WHAT TO PRODUCE
Which lines in the records below contain the word "Mark"? Collect every such line and copy each one out in full.

INPUT DATA
⟨

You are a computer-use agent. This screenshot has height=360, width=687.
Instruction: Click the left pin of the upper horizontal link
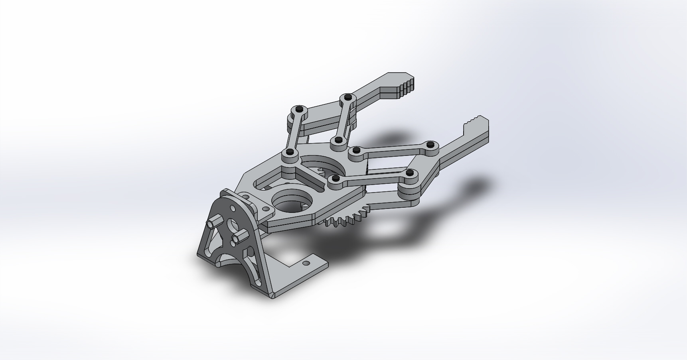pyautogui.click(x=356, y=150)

⟩
⟨

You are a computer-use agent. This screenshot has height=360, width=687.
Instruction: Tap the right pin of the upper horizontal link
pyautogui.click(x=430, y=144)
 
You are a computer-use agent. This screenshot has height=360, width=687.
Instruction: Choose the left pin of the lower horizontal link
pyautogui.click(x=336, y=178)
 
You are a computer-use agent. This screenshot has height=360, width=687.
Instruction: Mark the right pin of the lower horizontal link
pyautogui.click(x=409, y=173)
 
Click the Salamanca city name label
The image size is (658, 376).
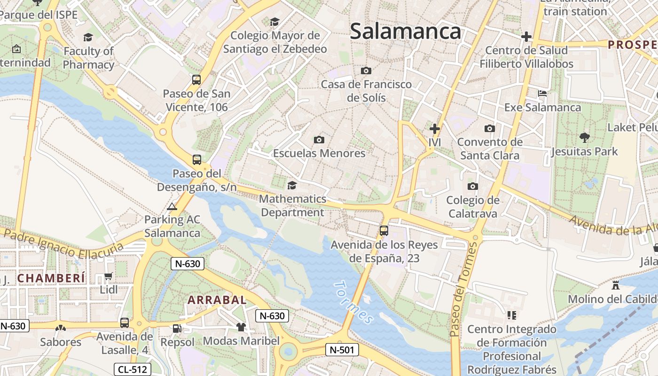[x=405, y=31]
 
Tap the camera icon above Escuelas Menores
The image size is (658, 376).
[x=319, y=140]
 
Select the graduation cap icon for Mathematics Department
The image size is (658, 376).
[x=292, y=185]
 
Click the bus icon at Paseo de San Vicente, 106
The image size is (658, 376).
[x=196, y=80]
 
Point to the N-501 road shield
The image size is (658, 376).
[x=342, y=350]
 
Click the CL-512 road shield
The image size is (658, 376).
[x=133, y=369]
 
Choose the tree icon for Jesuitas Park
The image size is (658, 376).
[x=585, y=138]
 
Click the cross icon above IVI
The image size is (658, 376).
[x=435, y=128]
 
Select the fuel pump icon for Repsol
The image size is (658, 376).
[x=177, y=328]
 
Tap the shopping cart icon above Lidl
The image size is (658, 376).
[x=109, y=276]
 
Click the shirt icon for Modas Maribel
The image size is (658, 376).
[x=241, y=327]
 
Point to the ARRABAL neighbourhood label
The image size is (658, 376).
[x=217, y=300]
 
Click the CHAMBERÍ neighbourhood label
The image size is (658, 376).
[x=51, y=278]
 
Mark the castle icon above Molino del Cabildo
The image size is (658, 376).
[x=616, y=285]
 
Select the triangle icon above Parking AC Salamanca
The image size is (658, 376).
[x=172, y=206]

⟩

ANSWER IN FULL
Instruction: Mark the right pin of the lower horizontal link
Mark the castle icon above Molino del Cabildo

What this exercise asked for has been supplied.